We’ve all had to take a quiz or test at some point in our lives. As a professional in the fields of training and technical writing, I am no longer taking quizzes, but creating and editing them instead. I have learned a lot about what makes quiz questions valid and meaningful to the student or trainee (hint: it’s not by tricking them).
In this article, I have described some tips and common mistakes made when designing quiz questions for testing in the corporate environment.
Using the world “NOT’
When the question stem asks something such as, “Which of the following is not a feature of (blank), it is helpful to either bold and/or capitalize the word “not.” Our eyes and minds have a hard time recognizing negative words like “not,” especially in test questions when the learners are used to looking for the correct answer instead of the one that is not correct.
Some people don’t like to use “not” questions. One reason is because, if you ask, “Which of the following is not a correct answer,” you have to provide the learners with most of the correct answers. Some people feel like this is making it too easy for the learners because it may be obvious which one of the four answer choices is incorrect. However, remember that you are doing this in the corporate environment, not as a midterm exam for a high school student. The goal is not to cram a bunch of information down the learners’ throats, but to provide meaningful instruction to them so they can perform an aspect of their jobs correctly. If your goals are retention and performance, is it really a bad thing to show the learners the correct statements an additional time?

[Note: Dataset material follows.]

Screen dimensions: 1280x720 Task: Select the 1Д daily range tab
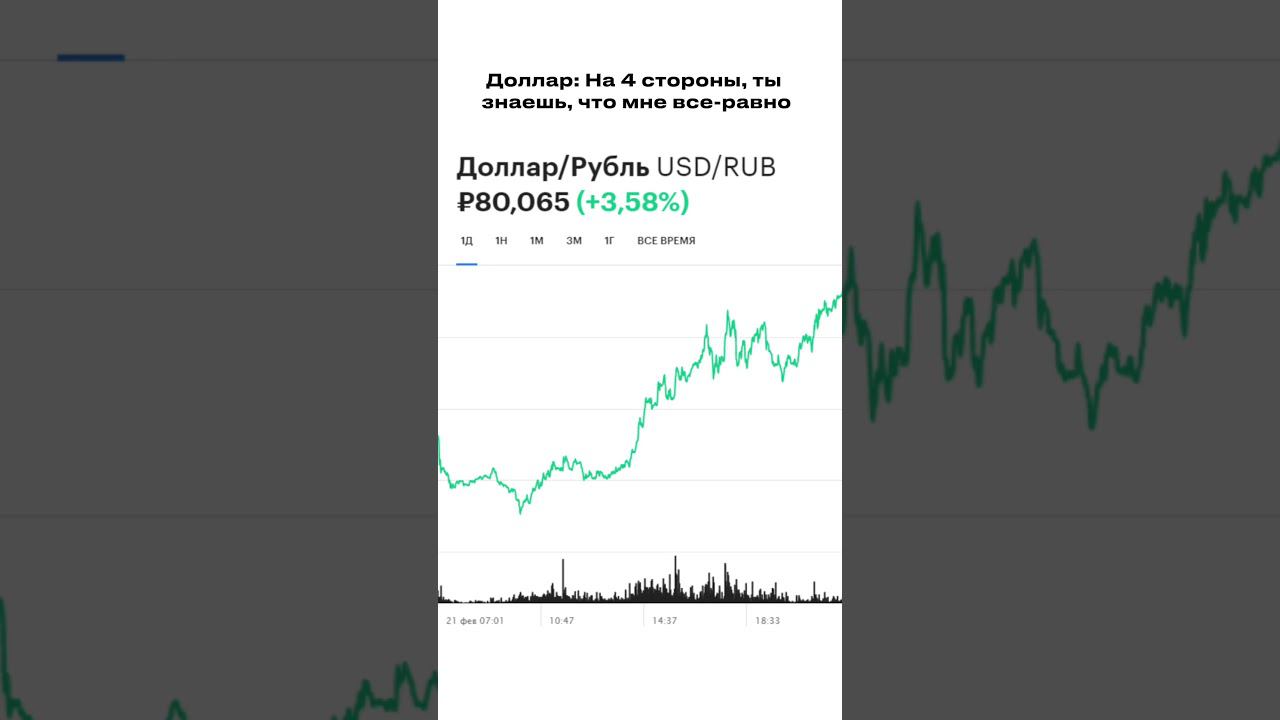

True/False questions are a tricky beast. They can be meaningful, but they are very difficult to write. If a single statement negates any part of the question stem, the question is invalid. Make sure you ask an entirely true or entirely false question to make it valid and meaningful. Don’t ask questions such as, “Which of the following is usually true?” By saying “usually,” you’ve told the learners that the answer you believe to be correct is actually correct some of the time and incorrect the rest of the time. Is that a meaningful and effective question? Nope.
Multiple Choice Questions
There are varied opinions on how many answer choices you need to include for a multiple choice question to be fully effective. If you only include three, it may not provide enough of a challenge or selection. If you include five, there may be too many choices or too many that are pretty similar to one another. When in doubt, just use four. You can’t go wrong with four.
Make sure the scoring requirements are clearly laid out before the learners take the quiz. Also, make sure your calculations are correct. If you want a passing score to be 90%, expect the learners to get 9 out of 10 questions correct or 18 out of 20. Don’t include some strange percentage requirements that don’t calculate easily.
There are additional types of quiz questions and additional concerns to consider when creating quiz questions of your own, but these are a list of important considerations. Remember, when you are creating quizzes in the corporate environment, your goal is to test whether or not your learners will retain the information and be able to perform their jobs correctly. The quizzes should not be designed to trick or confuse the learners.